それに薄ら寒さを覚えつつも、私は言い返す。



「――――とにかく私は何も知らん。あなたたちが望むようなことは『何も』な!」


 そう答えると、ザクロは先ほどの表情から一変し、勝ち誇った表情になって笑いだした。


「…………くっ、くくっ……墓穴を掘ったね、キミ?」

「なに?」

「"何も知らないはずの人間が、他人に対して『何も知らないと答えろ』だなんて頼むかなフツー? キミは『何か』を知っていたからこそ、他人の口を塞いだんだろ? 『自分一人で背負い込むために』"、違うかな?」




 …………しまった。この男の言葉に上手く乗せられてしまったようだ。菜穂ちゃんがこの男に詰め寄られてしまったことで少し動揺していたのかもしれない。


 ……妙な汗が背筋を伝っていく。

 どうすればいい? 古畑くんは天才ハッカーではあるが、情報収集においてその力はほとんど行使していない。いつだって『悪を表舞台に引きずり出す時』にだけ使っていたものだった。

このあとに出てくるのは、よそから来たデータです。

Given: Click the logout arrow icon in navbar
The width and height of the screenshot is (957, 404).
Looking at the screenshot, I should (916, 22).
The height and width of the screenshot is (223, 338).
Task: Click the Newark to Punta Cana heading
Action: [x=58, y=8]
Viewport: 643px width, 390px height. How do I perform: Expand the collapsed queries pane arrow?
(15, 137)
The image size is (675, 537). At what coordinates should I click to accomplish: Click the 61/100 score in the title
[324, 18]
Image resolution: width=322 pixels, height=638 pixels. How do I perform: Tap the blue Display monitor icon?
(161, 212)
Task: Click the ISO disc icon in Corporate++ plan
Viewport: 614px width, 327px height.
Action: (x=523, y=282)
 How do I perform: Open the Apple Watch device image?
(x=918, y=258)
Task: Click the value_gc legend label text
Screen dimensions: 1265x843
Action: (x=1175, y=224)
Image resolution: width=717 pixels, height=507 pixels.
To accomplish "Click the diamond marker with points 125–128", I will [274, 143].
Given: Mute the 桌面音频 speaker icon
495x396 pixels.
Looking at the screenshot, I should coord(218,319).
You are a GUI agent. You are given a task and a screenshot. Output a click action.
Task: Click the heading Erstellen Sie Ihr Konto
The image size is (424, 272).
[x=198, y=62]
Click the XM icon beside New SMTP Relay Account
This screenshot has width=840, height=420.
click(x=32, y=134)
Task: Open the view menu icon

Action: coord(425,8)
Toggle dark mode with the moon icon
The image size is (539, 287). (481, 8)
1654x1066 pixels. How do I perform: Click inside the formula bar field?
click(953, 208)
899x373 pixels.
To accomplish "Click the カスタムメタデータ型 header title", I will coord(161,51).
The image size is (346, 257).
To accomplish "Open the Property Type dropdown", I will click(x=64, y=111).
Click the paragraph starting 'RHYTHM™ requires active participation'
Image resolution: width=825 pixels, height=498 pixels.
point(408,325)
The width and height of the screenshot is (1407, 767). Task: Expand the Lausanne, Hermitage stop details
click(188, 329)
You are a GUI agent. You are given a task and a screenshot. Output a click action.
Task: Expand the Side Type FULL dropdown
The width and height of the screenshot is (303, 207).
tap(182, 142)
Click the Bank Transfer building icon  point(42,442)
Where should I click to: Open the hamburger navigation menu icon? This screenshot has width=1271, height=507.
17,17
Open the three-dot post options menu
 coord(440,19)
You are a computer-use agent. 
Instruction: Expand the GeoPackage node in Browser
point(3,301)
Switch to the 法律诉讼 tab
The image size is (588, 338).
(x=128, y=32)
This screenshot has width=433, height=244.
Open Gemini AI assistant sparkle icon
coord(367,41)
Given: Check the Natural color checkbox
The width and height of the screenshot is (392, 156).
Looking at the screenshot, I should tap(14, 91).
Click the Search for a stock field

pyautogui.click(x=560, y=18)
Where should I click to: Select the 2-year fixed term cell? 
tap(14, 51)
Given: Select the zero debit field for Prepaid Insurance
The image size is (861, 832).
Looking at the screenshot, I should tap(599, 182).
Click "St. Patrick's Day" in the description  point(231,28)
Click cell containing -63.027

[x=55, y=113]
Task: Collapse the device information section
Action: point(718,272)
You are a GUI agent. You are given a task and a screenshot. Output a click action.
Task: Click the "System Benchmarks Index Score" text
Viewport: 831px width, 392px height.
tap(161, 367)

 しかし今回の場合は違う。『警視庁の犯罪データベース』に違法にアクセスしただけでなく、一般企業――――おそらく闇堕ちした会社か――――にもアクセスし、情報を盗み出している。

 もしそのことがバレてしまえば、彼は『不正アクセス禁止法違反』の罪に問われ、更にそれを黙認していた私たち全員が共犯罪に問われることになる。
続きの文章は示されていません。